=== WHAT YOU NEED TO DO ===
Exactly the lines below from the one with "Download Studio (23, 2339)" up to and including the one with "Join research studies (27, 2409)" make up the answer, with nothing else added.

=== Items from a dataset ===

══════════

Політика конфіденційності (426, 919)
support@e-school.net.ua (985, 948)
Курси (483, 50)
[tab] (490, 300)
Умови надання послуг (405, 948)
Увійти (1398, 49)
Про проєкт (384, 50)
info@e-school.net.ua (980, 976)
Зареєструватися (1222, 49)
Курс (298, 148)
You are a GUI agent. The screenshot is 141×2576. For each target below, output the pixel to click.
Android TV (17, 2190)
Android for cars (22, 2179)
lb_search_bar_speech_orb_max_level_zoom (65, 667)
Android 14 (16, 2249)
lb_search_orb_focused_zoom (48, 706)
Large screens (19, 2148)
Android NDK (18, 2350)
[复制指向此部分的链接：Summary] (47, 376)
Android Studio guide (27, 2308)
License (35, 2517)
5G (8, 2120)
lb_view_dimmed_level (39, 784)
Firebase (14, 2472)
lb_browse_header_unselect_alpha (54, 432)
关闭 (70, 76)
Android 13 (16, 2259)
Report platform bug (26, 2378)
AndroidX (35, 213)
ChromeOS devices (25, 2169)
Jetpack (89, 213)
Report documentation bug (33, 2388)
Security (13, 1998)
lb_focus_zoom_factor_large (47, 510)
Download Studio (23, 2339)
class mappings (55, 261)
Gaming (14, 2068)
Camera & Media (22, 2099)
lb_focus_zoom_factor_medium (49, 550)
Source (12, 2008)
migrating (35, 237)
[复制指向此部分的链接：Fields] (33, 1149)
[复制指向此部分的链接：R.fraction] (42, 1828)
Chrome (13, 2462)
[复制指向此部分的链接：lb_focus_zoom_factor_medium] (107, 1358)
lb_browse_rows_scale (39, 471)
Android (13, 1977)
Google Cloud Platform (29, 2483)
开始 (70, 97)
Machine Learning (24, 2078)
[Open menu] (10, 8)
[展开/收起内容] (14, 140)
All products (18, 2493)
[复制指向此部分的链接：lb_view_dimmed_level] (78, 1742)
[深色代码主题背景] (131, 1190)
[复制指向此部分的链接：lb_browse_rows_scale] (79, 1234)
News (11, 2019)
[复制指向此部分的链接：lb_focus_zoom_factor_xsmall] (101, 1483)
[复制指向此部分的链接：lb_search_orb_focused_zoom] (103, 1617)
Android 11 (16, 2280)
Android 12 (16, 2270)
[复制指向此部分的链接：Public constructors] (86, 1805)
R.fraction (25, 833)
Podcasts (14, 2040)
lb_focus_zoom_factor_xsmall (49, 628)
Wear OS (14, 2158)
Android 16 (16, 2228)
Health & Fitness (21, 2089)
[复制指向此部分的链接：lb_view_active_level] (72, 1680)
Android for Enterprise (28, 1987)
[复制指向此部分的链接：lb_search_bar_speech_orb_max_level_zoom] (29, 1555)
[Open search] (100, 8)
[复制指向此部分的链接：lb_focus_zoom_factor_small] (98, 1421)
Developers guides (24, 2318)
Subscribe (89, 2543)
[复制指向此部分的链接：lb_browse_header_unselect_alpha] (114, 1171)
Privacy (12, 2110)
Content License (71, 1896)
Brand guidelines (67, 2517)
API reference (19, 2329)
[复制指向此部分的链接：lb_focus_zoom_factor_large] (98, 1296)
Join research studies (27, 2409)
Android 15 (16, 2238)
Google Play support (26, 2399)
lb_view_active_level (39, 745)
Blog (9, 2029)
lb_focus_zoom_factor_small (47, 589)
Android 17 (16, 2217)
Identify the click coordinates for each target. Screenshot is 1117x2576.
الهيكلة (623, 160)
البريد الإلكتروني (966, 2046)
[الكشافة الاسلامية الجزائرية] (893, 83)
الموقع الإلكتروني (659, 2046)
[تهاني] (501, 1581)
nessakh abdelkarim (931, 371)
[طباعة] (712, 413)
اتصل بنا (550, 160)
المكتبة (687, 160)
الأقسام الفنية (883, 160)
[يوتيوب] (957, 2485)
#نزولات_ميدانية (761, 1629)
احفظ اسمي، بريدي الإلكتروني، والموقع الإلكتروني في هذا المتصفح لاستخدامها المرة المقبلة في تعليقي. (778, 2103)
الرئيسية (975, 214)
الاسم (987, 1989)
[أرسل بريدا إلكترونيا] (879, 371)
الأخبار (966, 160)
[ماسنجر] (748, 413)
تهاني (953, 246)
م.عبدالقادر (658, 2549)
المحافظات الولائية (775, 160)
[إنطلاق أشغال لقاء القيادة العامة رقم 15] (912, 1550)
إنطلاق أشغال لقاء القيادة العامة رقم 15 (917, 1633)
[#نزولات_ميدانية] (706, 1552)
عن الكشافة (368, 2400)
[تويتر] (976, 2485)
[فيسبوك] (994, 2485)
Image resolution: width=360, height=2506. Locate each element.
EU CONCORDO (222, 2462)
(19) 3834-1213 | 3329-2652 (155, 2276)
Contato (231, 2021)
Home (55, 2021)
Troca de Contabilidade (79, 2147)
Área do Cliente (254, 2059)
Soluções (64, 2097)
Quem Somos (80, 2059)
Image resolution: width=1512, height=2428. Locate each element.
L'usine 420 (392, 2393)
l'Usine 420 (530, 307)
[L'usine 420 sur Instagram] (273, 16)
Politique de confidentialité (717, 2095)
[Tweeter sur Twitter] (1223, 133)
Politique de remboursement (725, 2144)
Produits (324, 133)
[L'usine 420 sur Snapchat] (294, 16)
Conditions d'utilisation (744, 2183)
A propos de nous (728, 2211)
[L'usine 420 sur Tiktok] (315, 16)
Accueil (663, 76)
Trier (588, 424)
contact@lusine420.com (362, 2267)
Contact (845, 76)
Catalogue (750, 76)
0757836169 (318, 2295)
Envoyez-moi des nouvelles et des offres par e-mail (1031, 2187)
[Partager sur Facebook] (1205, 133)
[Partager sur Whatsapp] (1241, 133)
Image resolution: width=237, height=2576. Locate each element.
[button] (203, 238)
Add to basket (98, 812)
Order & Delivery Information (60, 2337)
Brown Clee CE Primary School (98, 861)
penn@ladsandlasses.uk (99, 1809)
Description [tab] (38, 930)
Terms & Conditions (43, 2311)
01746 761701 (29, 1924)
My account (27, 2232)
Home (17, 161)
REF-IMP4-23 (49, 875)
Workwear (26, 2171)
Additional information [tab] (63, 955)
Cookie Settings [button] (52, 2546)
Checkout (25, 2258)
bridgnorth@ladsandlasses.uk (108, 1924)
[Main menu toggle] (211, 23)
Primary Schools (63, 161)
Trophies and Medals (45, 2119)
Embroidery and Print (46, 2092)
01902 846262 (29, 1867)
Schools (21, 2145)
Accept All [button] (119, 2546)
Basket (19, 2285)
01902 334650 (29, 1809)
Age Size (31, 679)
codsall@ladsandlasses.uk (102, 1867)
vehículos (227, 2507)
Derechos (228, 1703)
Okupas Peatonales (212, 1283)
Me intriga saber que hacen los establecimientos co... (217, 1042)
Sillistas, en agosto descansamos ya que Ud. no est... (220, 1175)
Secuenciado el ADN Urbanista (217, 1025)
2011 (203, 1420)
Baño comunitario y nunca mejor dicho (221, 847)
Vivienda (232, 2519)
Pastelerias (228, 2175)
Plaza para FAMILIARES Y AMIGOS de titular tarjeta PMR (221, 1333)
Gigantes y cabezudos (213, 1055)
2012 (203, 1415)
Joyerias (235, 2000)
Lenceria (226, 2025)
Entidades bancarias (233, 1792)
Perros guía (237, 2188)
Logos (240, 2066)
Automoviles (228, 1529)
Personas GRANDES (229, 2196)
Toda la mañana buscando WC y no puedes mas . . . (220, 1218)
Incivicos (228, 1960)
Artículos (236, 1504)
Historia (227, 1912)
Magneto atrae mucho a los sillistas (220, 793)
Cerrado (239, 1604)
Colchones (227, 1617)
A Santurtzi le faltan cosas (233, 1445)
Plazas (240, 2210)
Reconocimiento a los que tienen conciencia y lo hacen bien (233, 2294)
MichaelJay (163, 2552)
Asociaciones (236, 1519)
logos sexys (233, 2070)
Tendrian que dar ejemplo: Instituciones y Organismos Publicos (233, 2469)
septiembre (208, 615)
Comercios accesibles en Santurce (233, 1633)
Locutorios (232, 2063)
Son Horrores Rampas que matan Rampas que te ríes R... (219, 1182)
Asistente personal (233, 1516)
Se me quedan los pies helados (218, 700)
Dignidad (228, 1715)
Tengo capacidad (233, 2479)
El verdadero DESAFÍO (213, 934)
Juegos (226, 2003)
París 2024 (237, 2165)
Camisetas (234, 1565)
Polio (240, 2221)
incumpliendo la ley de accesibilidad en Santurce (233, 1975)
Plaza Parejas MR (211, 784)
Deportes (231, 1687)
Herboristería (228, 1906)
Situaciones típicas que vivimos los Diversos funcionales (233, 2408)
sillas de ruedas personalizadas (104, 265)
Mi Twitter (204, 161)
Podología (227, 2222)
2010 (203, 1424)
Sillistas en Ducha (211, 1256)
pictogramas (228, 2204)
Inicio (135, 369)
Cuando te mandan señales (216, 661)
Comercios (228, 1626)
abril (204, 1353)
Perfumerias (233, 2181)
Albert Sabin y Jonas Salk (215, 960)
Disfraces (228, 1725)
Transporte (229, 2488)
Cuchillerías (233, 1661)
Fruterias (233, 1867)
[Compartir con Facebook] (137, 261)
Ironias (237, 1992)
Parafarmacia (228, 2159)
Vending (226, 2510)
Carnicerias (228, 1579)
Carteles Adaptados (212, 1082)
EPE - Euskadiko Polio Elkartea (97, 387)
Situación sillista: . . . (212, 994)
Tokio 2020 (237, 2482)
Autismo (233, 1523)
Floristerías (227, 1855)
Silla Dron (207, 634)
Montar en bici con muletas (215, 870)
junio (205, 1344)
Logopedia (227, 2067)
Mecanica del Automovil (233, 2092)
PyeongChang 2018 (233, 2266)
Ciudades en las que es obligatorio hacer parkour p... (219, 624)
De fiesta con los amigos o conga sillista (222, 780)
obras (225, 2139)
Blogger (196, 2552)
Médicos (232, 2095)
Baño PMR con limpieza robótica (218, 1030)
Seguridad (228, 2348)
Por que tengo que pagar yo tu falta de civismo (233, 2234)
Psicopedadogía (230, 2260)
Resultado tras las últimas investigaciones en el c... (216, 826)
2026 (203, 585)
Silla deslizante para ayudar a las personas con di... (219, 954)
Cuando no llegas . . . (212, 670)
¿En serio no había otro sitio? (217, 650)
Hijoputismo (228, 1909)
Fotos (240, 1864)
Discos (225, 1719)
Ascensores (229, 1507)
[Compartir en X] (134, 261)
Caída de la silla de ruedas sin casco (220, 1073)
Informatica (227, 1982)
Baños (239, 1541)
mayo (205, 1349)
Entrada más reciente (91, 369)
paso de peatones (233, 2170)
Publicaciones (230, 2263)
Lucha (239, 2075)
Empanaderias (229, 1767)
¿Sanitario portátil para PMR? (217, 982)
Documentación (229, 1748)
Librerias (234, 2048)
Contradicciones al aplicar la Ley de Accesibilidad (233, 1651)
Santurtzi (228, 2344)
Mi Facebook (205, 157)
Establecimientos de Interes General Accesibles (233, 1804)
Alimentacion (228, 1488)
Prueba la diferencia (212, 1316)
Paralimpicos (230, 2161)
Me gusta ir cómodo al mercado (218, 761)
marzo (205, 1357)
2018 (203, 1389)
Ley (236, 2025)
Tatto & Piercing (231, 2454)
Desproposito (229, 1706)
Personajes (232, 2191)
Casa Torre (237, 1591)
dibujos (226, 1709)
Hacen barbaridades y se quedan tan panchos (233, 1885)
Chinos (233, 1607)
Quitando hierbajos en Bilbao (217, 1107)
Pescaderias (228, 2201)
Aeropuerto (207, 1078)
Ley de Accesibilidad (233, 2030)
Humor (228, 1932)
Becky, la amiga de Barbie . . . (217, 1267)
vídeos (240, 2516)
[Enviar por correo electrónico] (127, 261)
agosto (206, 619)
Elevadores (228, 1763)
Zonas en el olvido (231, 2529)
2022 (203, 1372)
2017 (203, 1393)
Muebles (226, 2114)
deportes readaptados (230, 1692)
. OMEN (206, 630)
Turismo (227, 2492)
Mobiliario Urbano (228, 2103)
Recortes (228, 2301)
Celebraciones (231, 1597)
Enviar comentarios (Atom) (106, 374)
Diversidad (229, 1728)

══════════

=== PROBLEM SOLUTION ===
Download Studio (23, 2339)
class mappings (55, 261)
Gaming (14, 2068)
Camera & Media (22, 2099)
lb_focus_zoom_factor_medium (49, 550)
Source (12, 2008)
migrating (35, 237)
[复制指向此部分的链接：Fields] (33, 1149)
[复制指向此部分的链接：R.fraction] (42, 1828)
Chrome (13, 2462)
[复制指向此部分的链接：lb_focus_zoom_factor_medium] (107, 1358)
lb_browse_rows_scale (39, 471)
Android (13, 1977)
Google Cloud Platform (29, 2483)
开始 (70, 97)
Machine Learning (24, 2078)
[Open menu] (10, 8)
[展开/收起内容] (14, 140)
All products (18, 2493)
[复制指向此部分的链接：lb_view_dimmed_level] (78, 1742)
[深色代码主题背景] (131, 1190)
[复制指向此部分的链接：lb_browse_rows_scale] (79, 1234)
News (11, 2019)
[复制指向此部分的链接：lb_focus_zoom_factor_xsmall] (101, 1483)
[复制指向此部分的链接：lb_search_orb_focused_zoom] (103, 1617)
Android 11 (16, 2280)
Android 12 (16, 2270)
[复制指向此部分的链接：Public constructors] (86, 1805)
R.fraction (25, 833)
Podcasts (14, 2040)
lb_focus_zoom_factor_xsmall (49, 628)
Wear OS (14, 2158)
Android 16 (16, 2228)
Health & Fitness (21, 2089)
[复制指向此部分的链接：lb_view_active_level] (72, 1680)
Android for Enterprise (28, 1987)
[复制指向此部分的链接：lb_search_bar_speech_orb_max_level_zoom] (29, 1555)
[Open search] (100, 8)
[复制指向此部分的链接：lb_focus_zoom_factor_small] (98, 1421)
Developers guides (24, 2318)
Subscribe (89, 2543)
[复制指向此部分的链接：lb_browse_header_unselect_alpha] (114, 1171)
Privacy (12, 2110)
Content License (71, 1896)
Brand guidelines (67, 2517)
API reference (19, 2329)
[复制指向此部分的链接：lb_focus_zoom_factor_large] (98, 1296)
Join research studies (27, 2409)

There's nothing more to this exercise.